* **Task details**:
The response should consist only of the lines from the one with "Switch to the Sheet2 tab" to the end of the data below, copied exactly and without pictures.
== Segment start ==
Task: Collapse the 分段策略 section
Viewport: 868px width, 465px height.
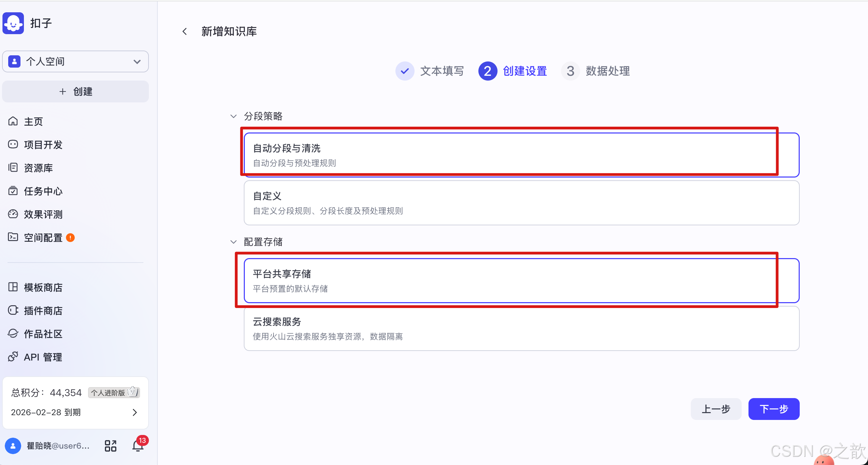Action: point(233,116)
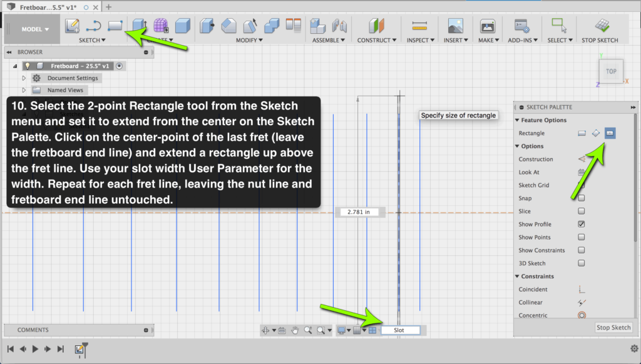Image resolution: width=641 pixels, height=364 pixels.
Task: Click the Inspect measure ruler icon
Action: click(x=419, y=26)

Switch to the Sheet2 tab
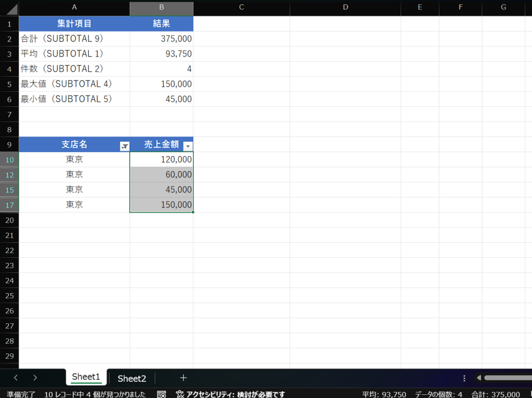pos(131,378)
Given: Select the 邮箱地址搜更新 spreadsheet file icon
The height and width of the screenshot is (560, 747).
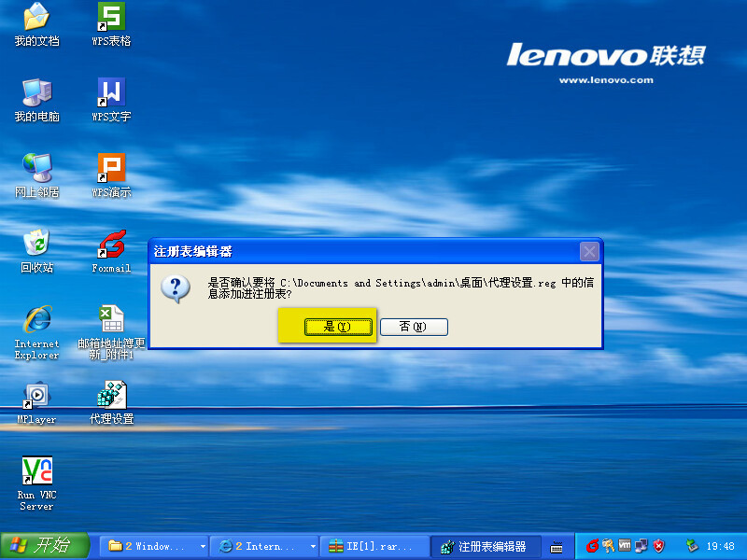Looking at the screenshot, I should [111, 319].
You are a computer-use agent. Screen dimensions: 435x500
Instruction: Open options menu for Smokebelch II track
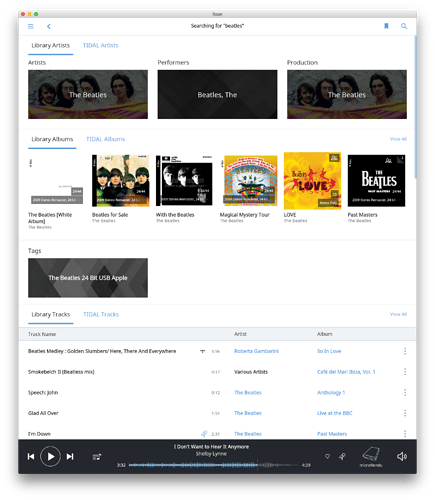405,372
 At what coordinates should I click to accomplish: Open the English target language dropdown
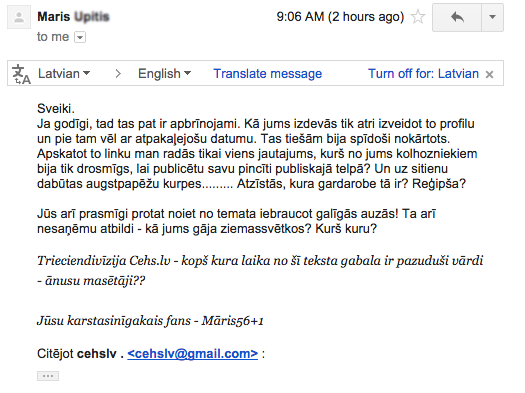pyautogui.click(x=164, y=73)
== Segment end ==
* **Response for this exercise**:
Switch to the Sheet2 tab
pos(131,378)
Given: Select the 邮箱地址搜更新 spreadsheet file icon
The height and width of the screenshot is (560, 747).
Looking at the screenshot, I should [111, 319].
You are a computer-use agent. Screen dimensions: 435x500
Instruction: Open options menu for Smokebelch II track
405,372
 At what coordinates should I click to accomplish: Open the English target language dropdown
pyautogui.click(x=164, y=73)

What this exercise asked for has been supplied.